Friday, January 23, 2015

Modernism Word of the Day; 21 -30


VOYEURISM

From NY to LA to Miami Beach. Armed with concrete, steel and lots and lots of glass modernist architects are sucking at the golden teats of the nouveau riche who are on the scene. Nothing like their stuffy predecessors with their "privacy issues"; they've got it, they're flaunting it, they're letting us all know how the young emperors live it up.
 


EXHIBITIONISM

As a follow up on the previous post of architectural voyeurism, the new "Standard" in swank, swinger, modernist hotels is a curtain wall of ultra-transparent, low glare glass.

The question has to be asked though: Should neighbors and their children be forced to watch maids make up the beds as at lower left, all in the name of progress?
 


NEW URBANISM

The suburban and urban infill 2.0: mixed-use, hikable, bikable, occasionally even likable.

However, admittedly agnostic to style, atheistic to craft the "New" Urbanism is a 20th century theoretical ideology of imposing an highly engineered, eutopic master plan from a centralized authority. The rapid developments of New Urbanism bear scant resemblance to traditional town planning developed generationally by members of a local community.
  


 

POSTMODERNISM

With the destruction of the Pruitt-Igoe project in 1972 Modernism was pronounced dead. The citizenry had risen up and rejected it for sure; however, if they thought any of their local architectural traditions would be revived they were in for a nasty surprise. The next generation of architects would replace Modernism with a caricature of culture. Irony, Parody and the Bold Statement were the buzzwords and the public became the butt of the joke.

Like that Chippendale piece? We’ll make a skyscraper out of it. Ha, ha, ha!
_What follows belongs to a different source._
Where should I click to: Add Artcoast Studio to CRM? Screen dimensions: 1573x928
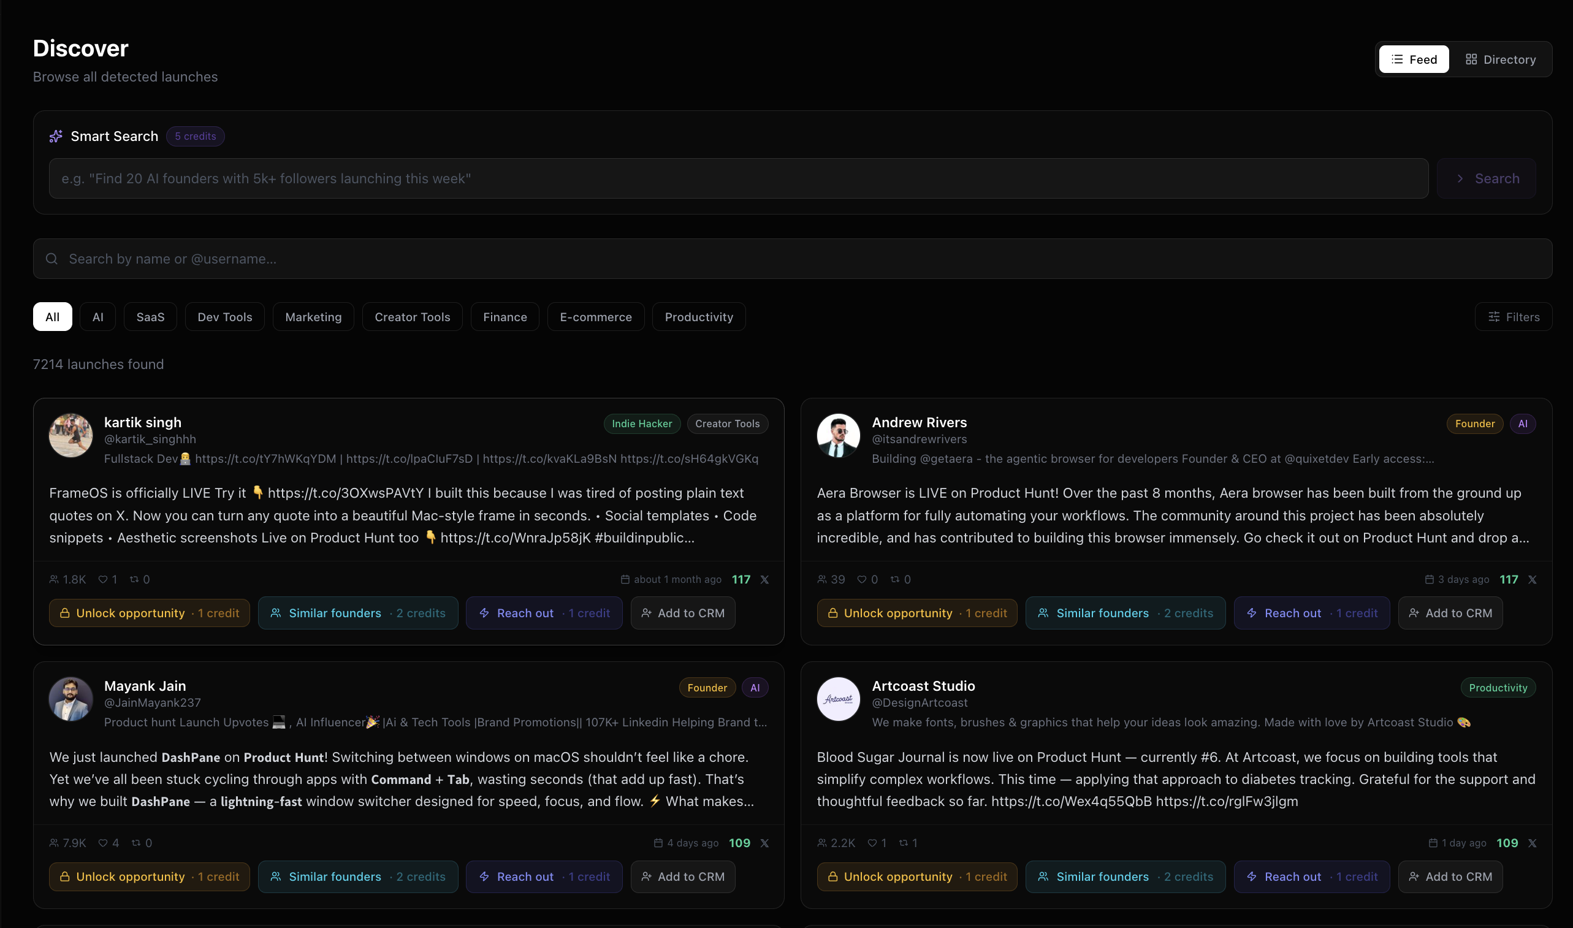(1450, 877)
So you dig Classical architecture? We’ll distort every element and make it out of anodized aluminum…in mauve!
Oh God…I can’t breathe…you dumb bastards…Ha, ha, ha!



BRUTALISM

The triumph of raw concrete, the celebration of ugliness. Brutalism reigned supreme in the 60’s and 70’s as the harsh standard of civic architecture among government buildings, institutions of higher learning and medical facilities such as this Scottish Mental Hospital where I’m certain customer retention is high.
PURISM

Modernize the man by modernizing his environment. The pure "machine for living" would be set free by employing the Five Points of Modern Architecture:

PILOTIS - Supporting walls replaced by a grid of reinforced concrete posts

Free Plan - No supporting walls allow for the open floor plan

Free Façade - With no structural role the façade likewise is set free

Horizontal Window - Cut across the entire length of the elevations, equality of light for all of the interior

Roof Garden - The fulcrum of balance between mechanization and nature
BLOBISM

Oh yeah, its a thing.
Selfridges' Birmingham department store is unique in that the building is able to 'consume' the consumers via the car park entry feeder tube. I’m not sure but I really think the building is still growing.

Just one more item of passing related interest, the architect claimed his design was meant to ‘evoke the female silhouette’.

MINIMALISM

Austerity and rays of light in space. The 'Less is More' maxim leads architecture to its logical conclusion, its purest from, namely the elimination of anything that may appeal to the senses: ornament, color, texture, nature, human beings.
  


DECONSTRUCTIVISM

Fragmentation, chaos, dislocation, disorder...the physical manifestation of the impossibility of intrinsic meaning. The highest expressions are over-sized and placed in the midst of traditional town planning settings for greatest disruptive impact that extends far beyond the building itself.